In the first example, the random numbers are all different. This means the random() function was called 5 times. Since the expression random() appears in the SELECT clause, it is evaluated once per row in the numbers table. In the second example, the numbers are all the same, meaning the random() function was only called once. It was called inside a subquery which is uncorrelated because it doesn't reference the bloggers table. Because it's uncorrelated, it is only run once and its value is copied to each row.

Efficiency

It turns out that correlated subqueries are a risk of being slow to execute, so their use is discouraged. This is because the subquery needs to re-execute for every row. If there are a lot of rows, this is a lot of computation which can be slow.

There's a better way to write this query using a LEFT JOIN and a GROUP BY instead.

SELECT
  b.email,
  count(p.*)
FROM bloggers b
LEFT JOIN blog_posts p
  ON p.blogger_id = b.id
  AND p.created_at < b.registered_at + CAST('7 day' AS INTERVAL)
GROUP BY b.email;

`email` `VARCHAR`	`count` `BIGINT`
Audrey50@yahoo.com	1
Rosie.Crist@yahoo.com	0
Jimmie_Weissnat@hotmail.com	1
Stephania92@gmail.com	2
Samara_Yundt97@gmail.com	1
Ben.Cummerata94@hotmail.com	0
Rowan_Bogisich40@hotmail.com	1
Laura_Homenick70@gmail.com	0
Kaela.Schuster47@hotmail.com	0
Nyasia58@gmail.com	1

We LEFT JOIN so that we can preserve bloggers that didn't write any posts in that window. To make sure we only join posts written in the 7 day window, we include the condition AND p.created_at < b.registered_at + CAST('7 day' AS INTERVAL) in the ON clause.

This produces an equivalent result, but it will be more efficient if the tables have a lot of rows.

WHERE Clauses

Correlated subqueries can appear in the WHERE clause too. Suppose we want to get a list of blogger's emails who wrote at least 1 post withing their first week of signing up.

SELECT email
FROM bloggers
WHERE 0 < (
  SELECT count(*)
  FROM blog_posts
  WHERE blogger_id = bloggers.id
    AND created_at < bloggers.registered_at + CAST('7 day' AS INTERVAL)
);

`email` `VARCHAR`
Audrey50@yahoo.com
Rowan_Bogisich40@hotmail.com
Nyasia58@gmail.com
Stephania92@gmail.com
Samara_Yundt97@gmail.com
Jimmie_Weissnat@hotmail.com

The same restriction here applies that the subquery must return a table of 1 row and 1 column. This particular pattern of counting rows in a subquery and checking if it's more than 0 is quite common. In fact, there's a shortcut operator for it: EXISTS. EXISTS takes a table expression as input and outputs TRUE (a value expression) if there is 1 or more rows in the result, FALSE otherwise.

SELECT email
FROM bloggers
WHERE EXISTS (
  SELECT *
  FROM blog_posts
  WHERE blogger_id = bloggers.id
    AND created_at < bloggers.registered_at + CAST('7 day' AS INTERVAL)
);

`email` `VARCHAR`
Audrey50@yahoo.com
Rowan_Bogisich40@hotmail.com
Nyasia58@gmail.com
Stephania92@gmail.com
Samara_Yundt97@gmail.com
Jimmie_Weissnat@hotmail.com

Since EXISTS returns a value expression, it is valid in a WHERE clause. Notice that we no longer need to compute the count inside the subquery.

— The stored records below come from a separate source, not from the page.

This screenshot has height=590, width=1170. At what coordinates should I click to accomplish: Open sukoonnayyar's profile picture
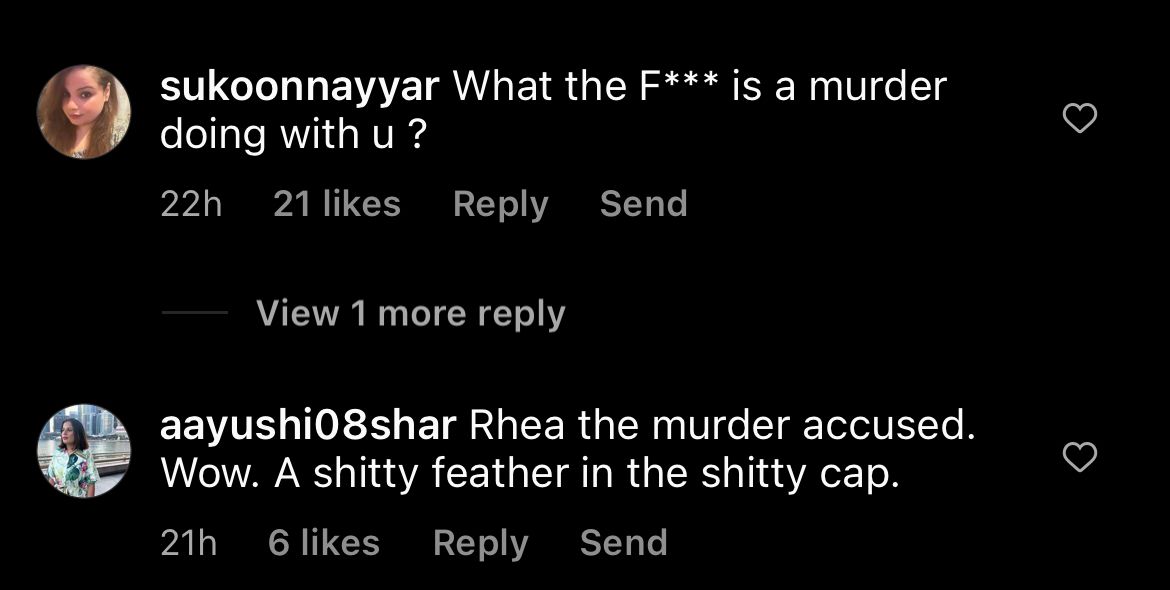(x=84, y=112)
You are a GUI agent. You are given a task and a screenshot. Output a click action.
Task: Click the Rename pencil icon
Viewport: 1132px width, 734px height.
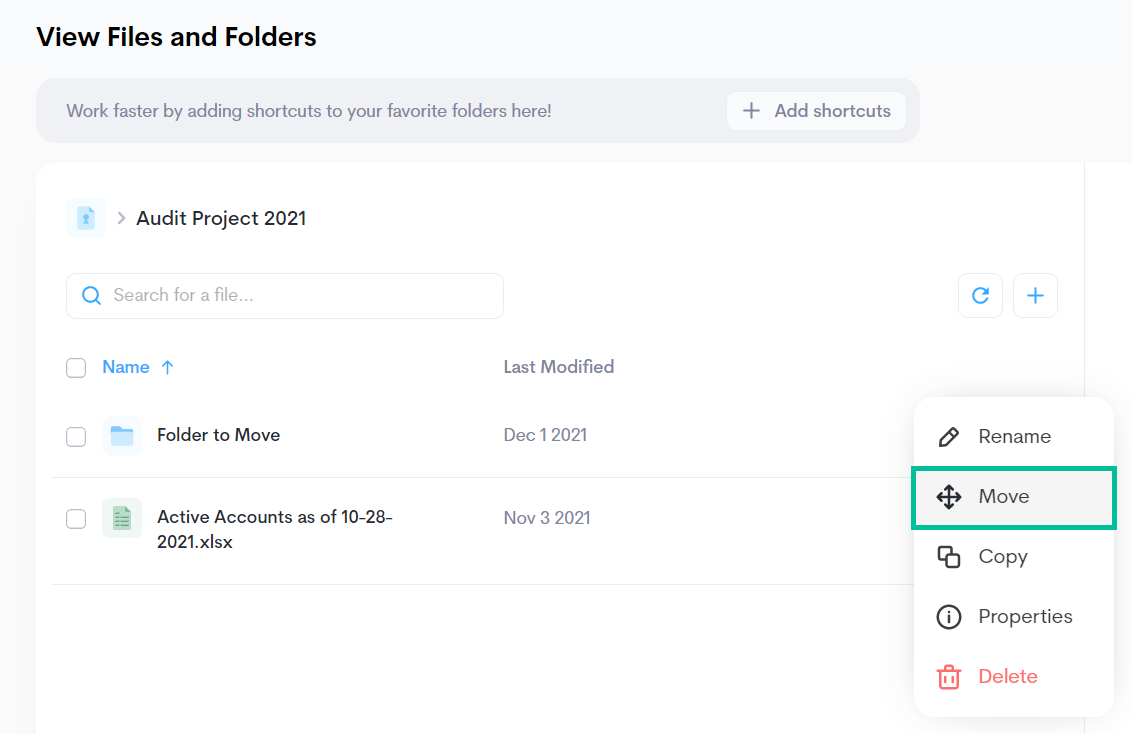[x=949, y=436]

When Should I Use Correlated Subqueries?

So correlated subqueries are inefficient if there are a lot of rows in the table. When should I use them? There are several scenarios when you should use them anyways.

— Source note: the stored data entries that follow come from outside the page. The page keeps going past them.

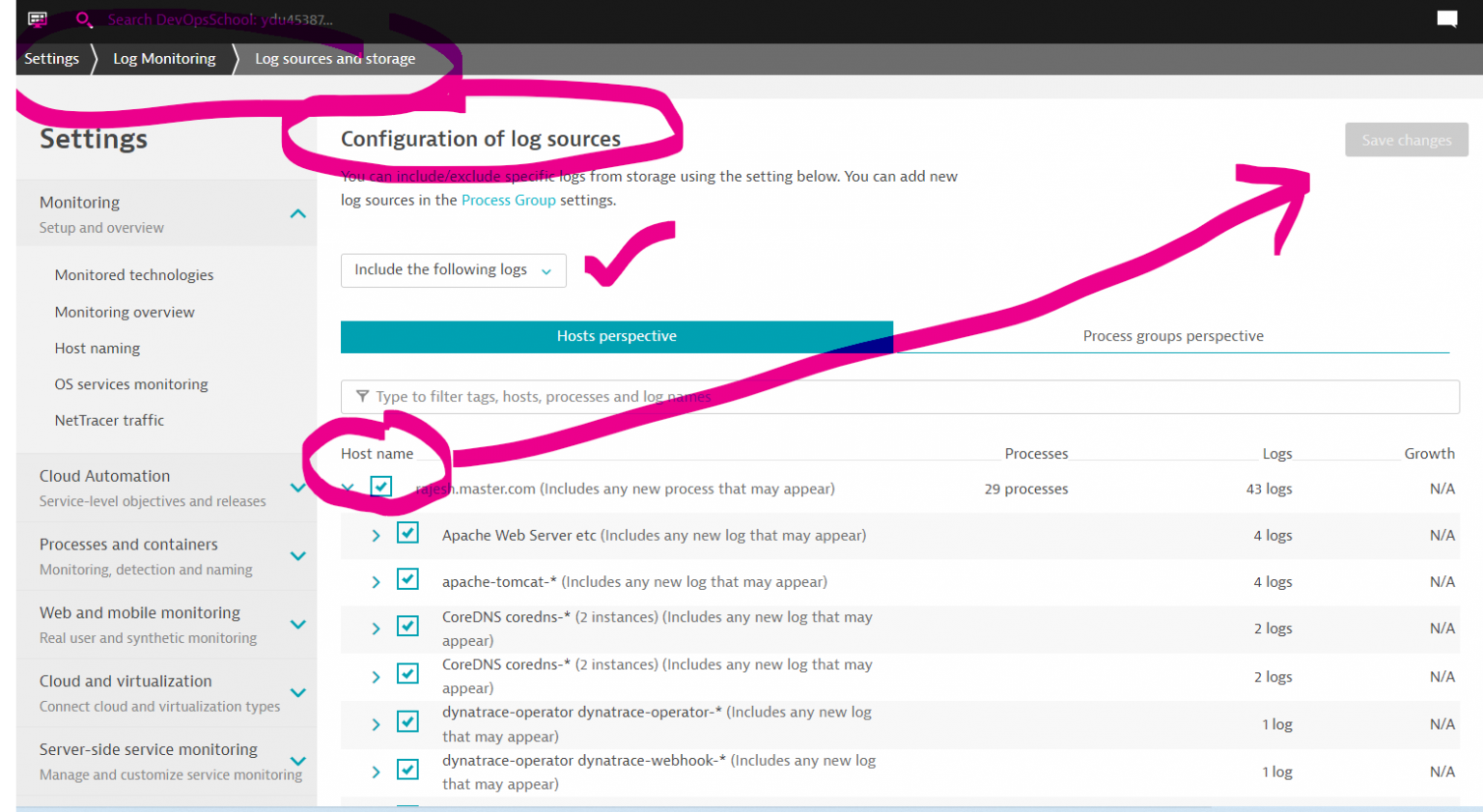Open Monitored technologies in sidebar
1483x812 pixels.
[134, 275]
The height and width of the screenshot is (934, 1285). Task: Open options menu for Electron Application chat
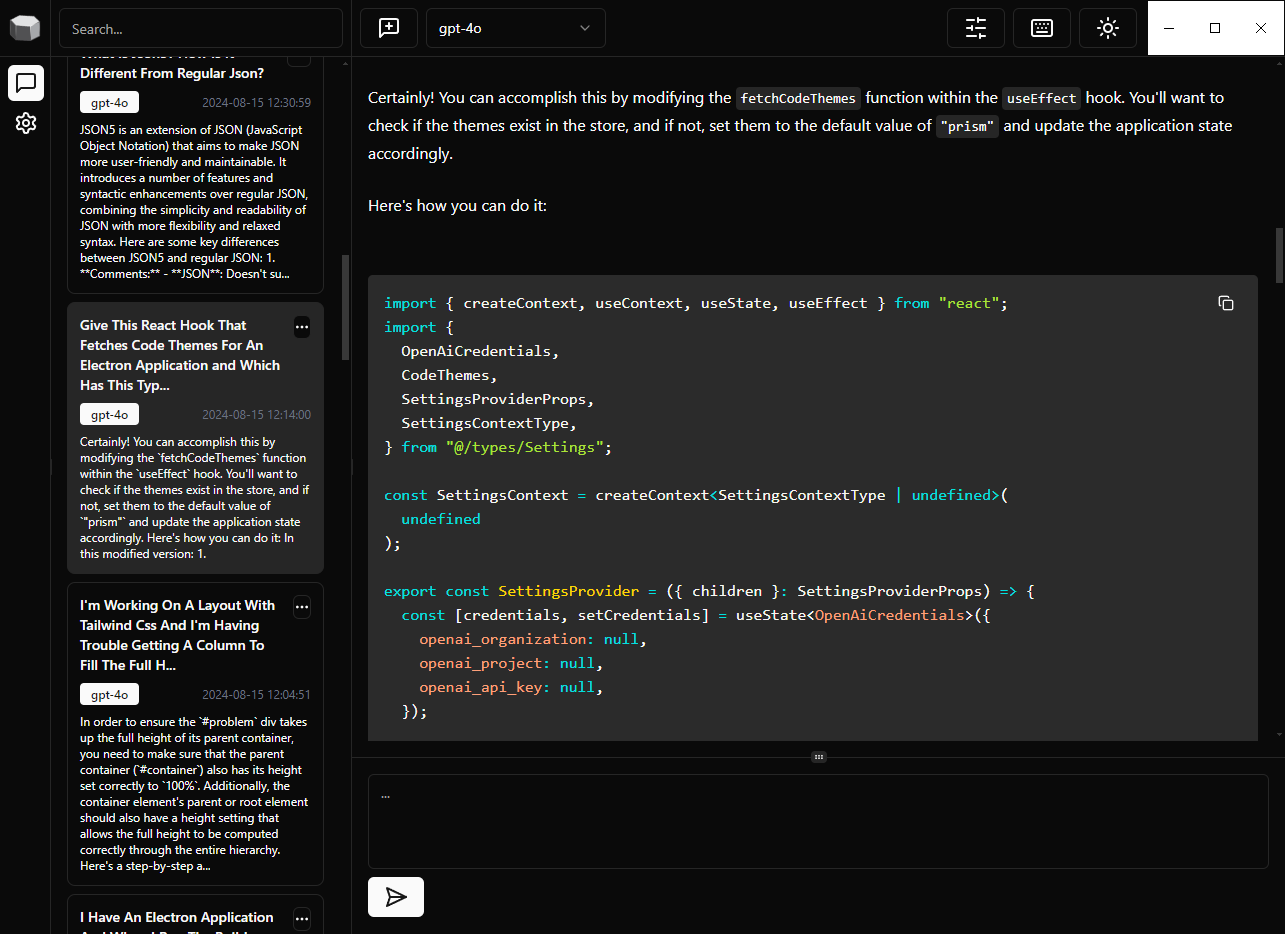302,919
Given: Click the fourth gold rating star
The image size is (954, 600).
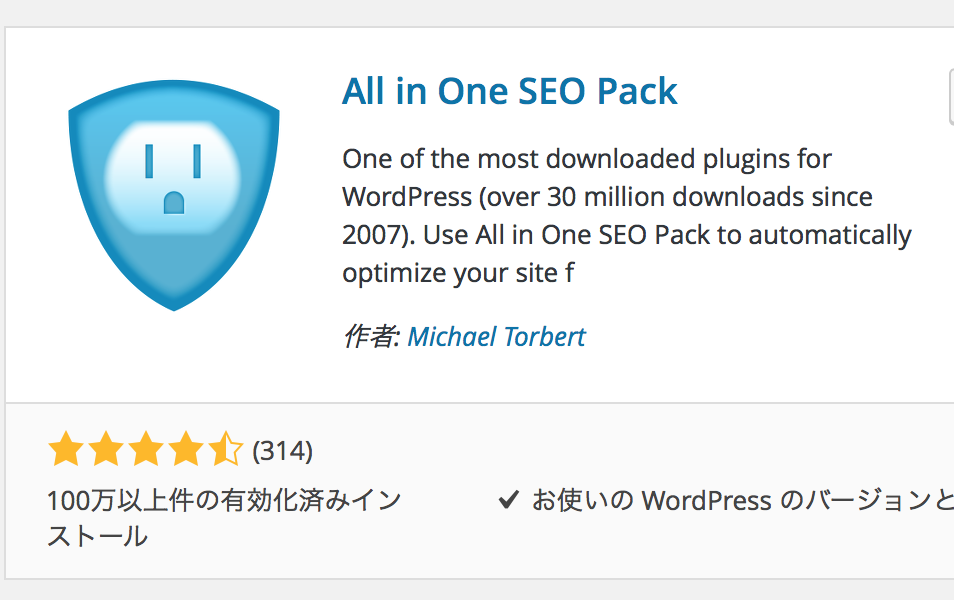Looking at the screenshot, I should [186, 451].
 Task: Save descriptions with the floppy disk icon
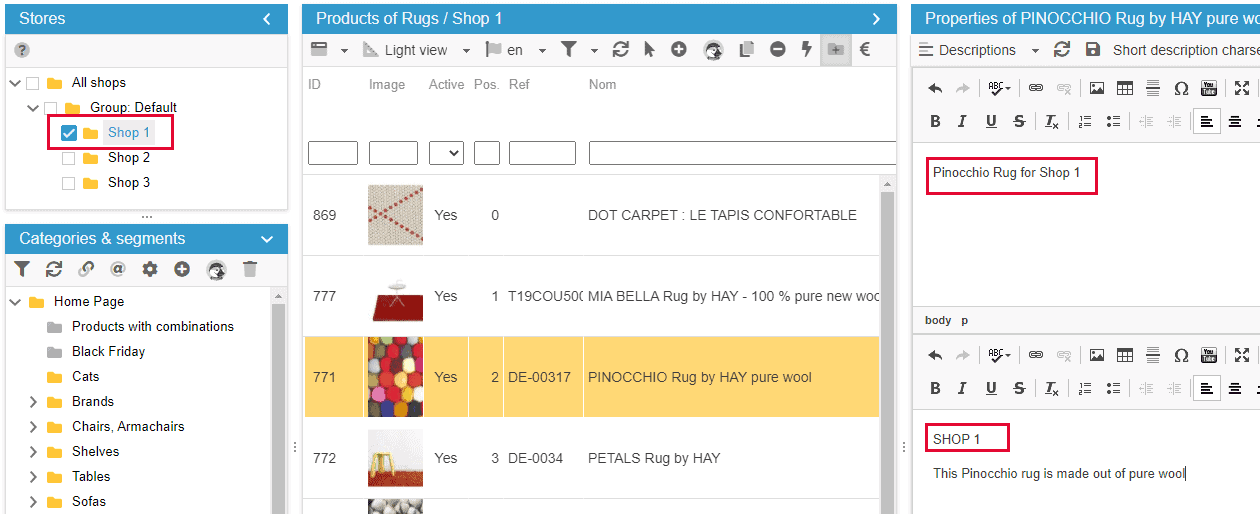coord(1092,50)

1. The outer query selects from a small table.

If there aren't a lot of rows in the outer query, then efficiency may not be an issue.

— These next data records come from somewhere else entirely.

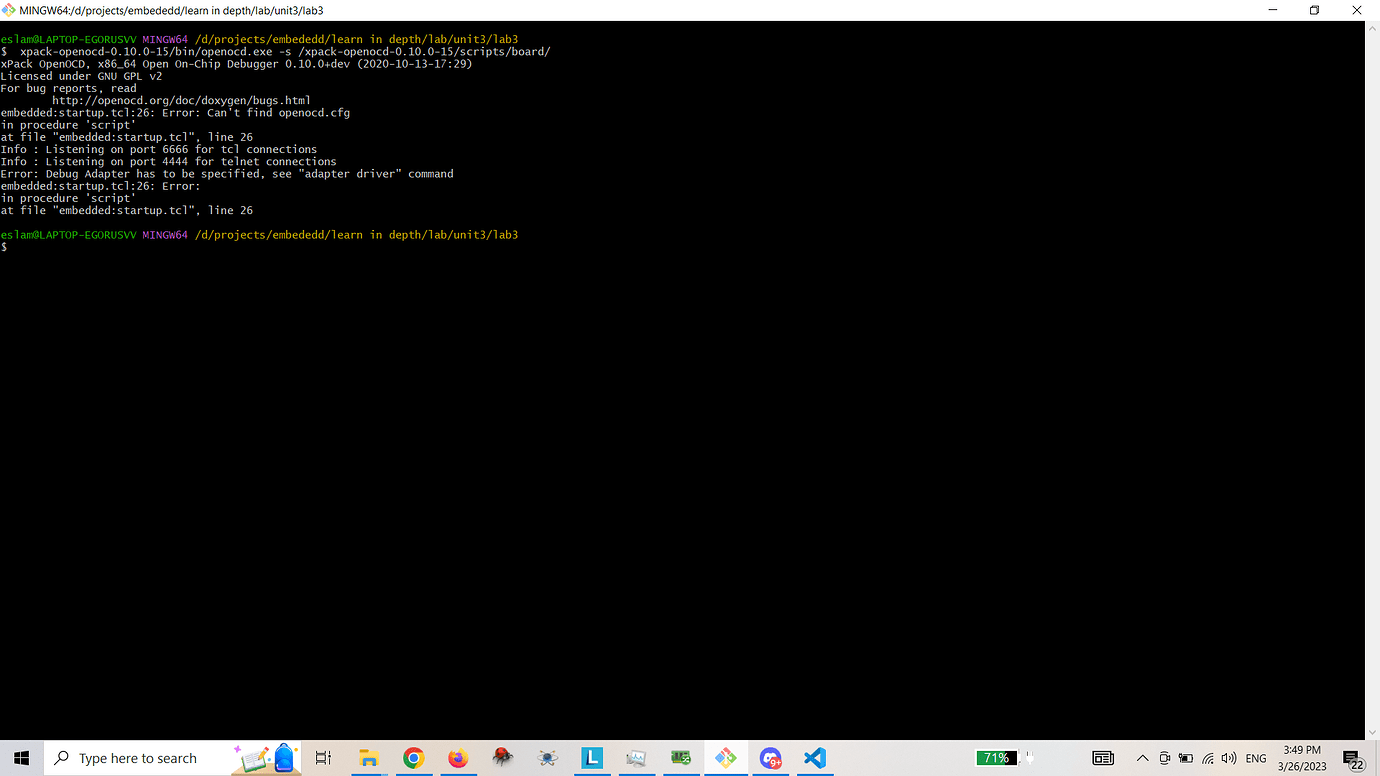Open Google Chrome
The height and width of the screenshot is (776, 1380).
pyautogui.click(x=412, y=758)
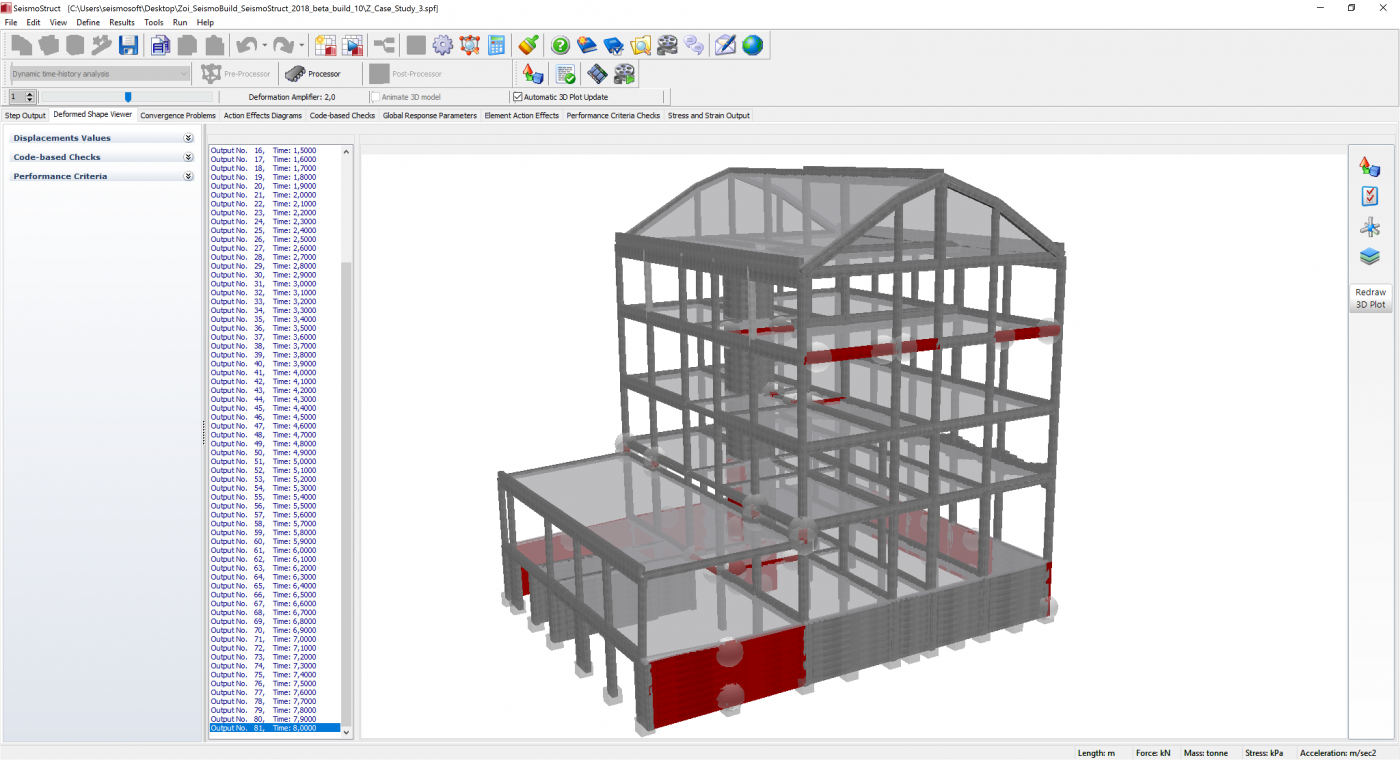Screen dimensions: 1400x760
Task: Expand the Performance Criteria section
Action: tap(188, 176)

2. The subquery doesn't select from a table.

In this case, the subquery is querying the table blog_posts. Sometimes, we use subqueries on a table function instead of a physical table like blog_posts. This is quite common when working with arrays and unnest(), but we'll discuss that later. These can be reasonably fast.

3. If there are are no other ways to do it.

Some examples of correlated subqueries can be rewritten as joins, but not all cases. The correlated subquery is kind of like a for-loop in other programming languages. For each row, run a query and make an attribute out of each result. If you truly need that type of logic, and you can't write it a different way, then use a correlated subquery.